Prof Anthony McCosker:

Thanks, Julia. I’m just going to help direct questions. There’s a couple of questions that have been posted in the chat. So I might just point to the first one. So, Tanya asks about the reach of the regulation that you’re talking about, particularly around the employment algorithms. Whether there’s, yeah, whether those questions of jurisdiction are complicated. I’m sure they are, and how they’ve been settled so far.

Assoc Prof Julia Stoyanovic:

Yes . So, this is a great question. So, let me just say that the law hasn’t been passed yet. We expect that it will move – now I’m sure that people haven’t followed the mayoral elections here, but we just had the primary and so now we have a sense of who the mayor may be – and so now the city can unfreeze and start actually going about its business. So, we expect that there will be some movement on this bill over the summer. So, once it’s passed and also as we are moving towards passing the bill, there are negotiations, part of which is really about jurisdiction, right. What does the city have to say here, where do we have to make sure that we’re compatible with Federal Regulation? As far as I know there isn’t anything comparable either at the state or at the federal level specifically here, right. We don’t have any regulation that pertains specifically to the use of algorithms in hiring, but we do of course have various other types of protection for hiring unemployment. This is within the purview of the equal employment opportunity commission that I mentioned earlier. So, all of this is going to need to be fleshed out. But there is of course precedent right. We have various other laws including privacy laws where state and local laws supplement existing federal regulatory and legal mechanisms. So, I’m not a legal scholar and I cannot comment on this further, but I do know that this is really very closely part of the discussion here.

Prof Anthony McCsoker:

That’s great, and yes. I think with all of our lawyers in the audience, there’s a lot of work going on in and around those questions. I might jump in with a question for myself because I have so many to ask before throwing to Jane. So, I had some conversations recently with a person who is developing a start-up in Australia that was around hiring systems, automatic hiring systems, but from an employment services perspective. And I just wanted to go back quickly to your point earlier about one of the responses being companies, or start-ups, having to make a case for the use of particular automated decision making systems, and thinking do you have any good examples or have you seen any good examples of that kind of case making documentation? Because I can see, I could see that this person’s point, that he was looking at using propensity testing for example, to help people to find the right kinds of jobs that would suit them and their best place to you know, to do well in interviews, etc. So, I wasn’t using that kind of funnel approach that you’re mentioning. So, I’m just wondering if you have any of those kind of case making examples that you know, put the emphasis on what the point or the use of the AI system is?

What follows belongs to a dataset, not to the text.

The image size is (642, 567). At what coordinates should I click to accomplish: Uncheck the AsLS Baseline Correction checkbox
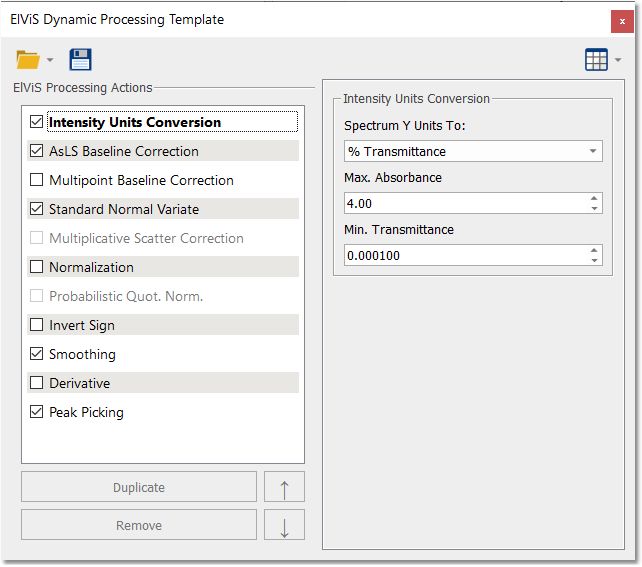click(37, 152)
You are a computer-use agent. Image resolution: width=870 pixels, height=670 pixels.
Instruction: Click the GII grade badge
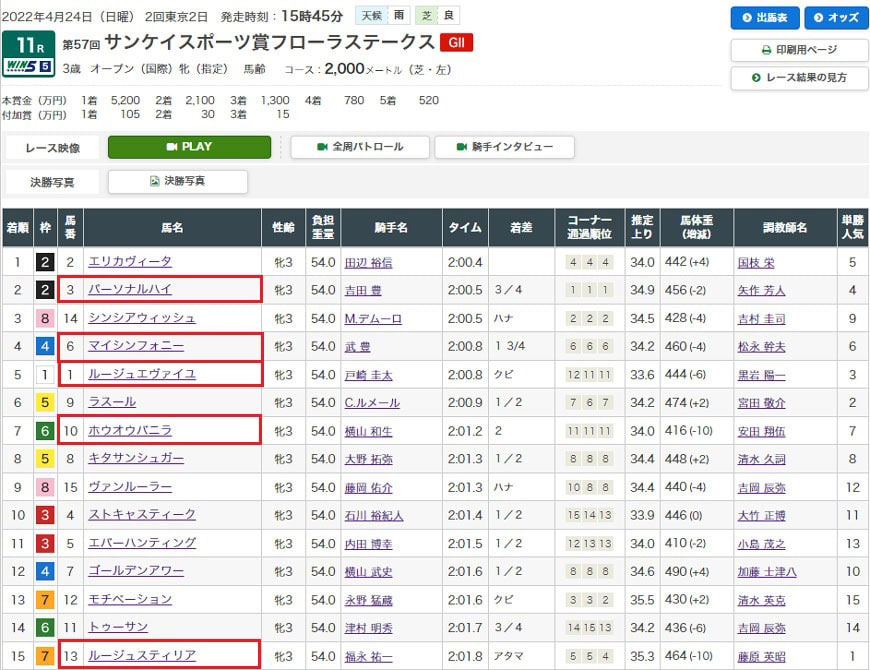(x=455, y=42)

Assoc Prof Julia Stoyanovic:

Right, so this is a complex question, just like everything else in this space, right. I mean, one thing that I’ll have to say kind of upfront is I already mentioned this, is that employers choose to use these tools for whatever reason right. But job seekers have no choice. They are subjected to these tools and whether or not they know it, they are part of the funnel. Because for you to apply for a job, you need to know that there is a job opening. And already this is governed by an automated system, right. The advertisement serving platforms govern this. So, the funnel is there and algorithmic hiring is one of these domains. It’s a very clear domain where the promises of efficiency for job seekers, for employers are great, but what are the costs and how much control do we need to have as individuals? How much control do we need to demand over our own data, over our agency, really. How much agency should we be allowed to exercise in these systems? I think this is kind of the biggest point here, now companies choose to use these systems for any number of reasons. I think that it’s an industry that feeds on itself, right. I mean, once systems of the sort have been instituted, now it becomes much easier to filter people out quickly. Now everybody is compelled, every employer is compelled to use the tool of the sort, because they can no longer manually sift through all the applications. And so it just snowballs, right.

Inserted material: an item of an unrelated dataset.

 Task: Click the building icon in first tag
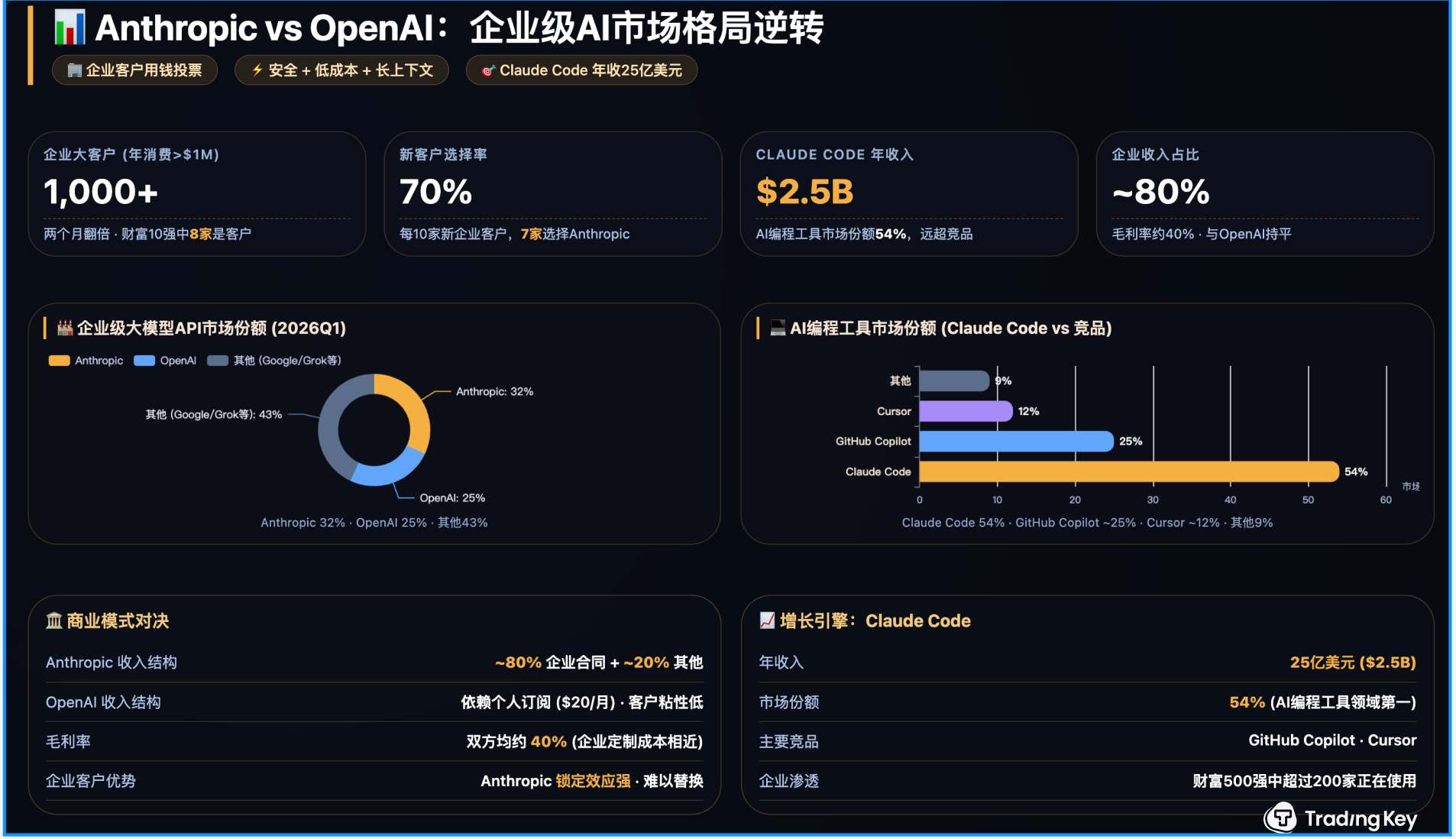tap(74, 70)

But again, algorithmic hiring tools are one of these systems where we need to ask the question as to whether we need them. I mean, what is it really in society that we’re trying to automate? Is there actually a game for anybody involved, or are we just using these tools because they exist, someone invented them? I’m not sure what some of the positive examples might be for a company. We are now starting a project as a matter of fact, with Mona Sloan and with another collaborator Tessa West, who is a social psychologist at NYU, to look into how these tools specifically are used by organizations, right, because the only thing that we know from the outside is these tools exist. And you put in some data and out comes the results. That may be arbitrary, or it may be gender biased, or it may be racist, but we don’t know to what extent hiring managers trust these tools, right. Are they actually playing an important part in the entire cycle of this human machine interaction? As far as we know, there isn’t research on this. If any of you in the audience are aware of such research, we would very much appreciate pointers. But I agree Anthony, that it’s important for us to understand how people actually use these tools to know to what extent to be concerned. And I expect that there is no uniform way, that it depends on the company, depends on the context.

Prof Anthony McCosker:

Yeah, thank you. Jane, did you want to jump in and ask your question before we get back?

Prof Jane Farmer:

Yeah, actually I think you might be about to answer my question. So, I did have a different one. My question is, is regulation the only solution? So, I guess when you talked about pre-existing technical and emergent bias, I thought all research could be open to that. But we have ethics committees in human research and technically that’s supposed to stop that happening. So, is another – are there other approaches, I guess is what I’m saying. Like should there be more ethical employees like the algorithms management and policy officer. Could that be an ethics kind of job?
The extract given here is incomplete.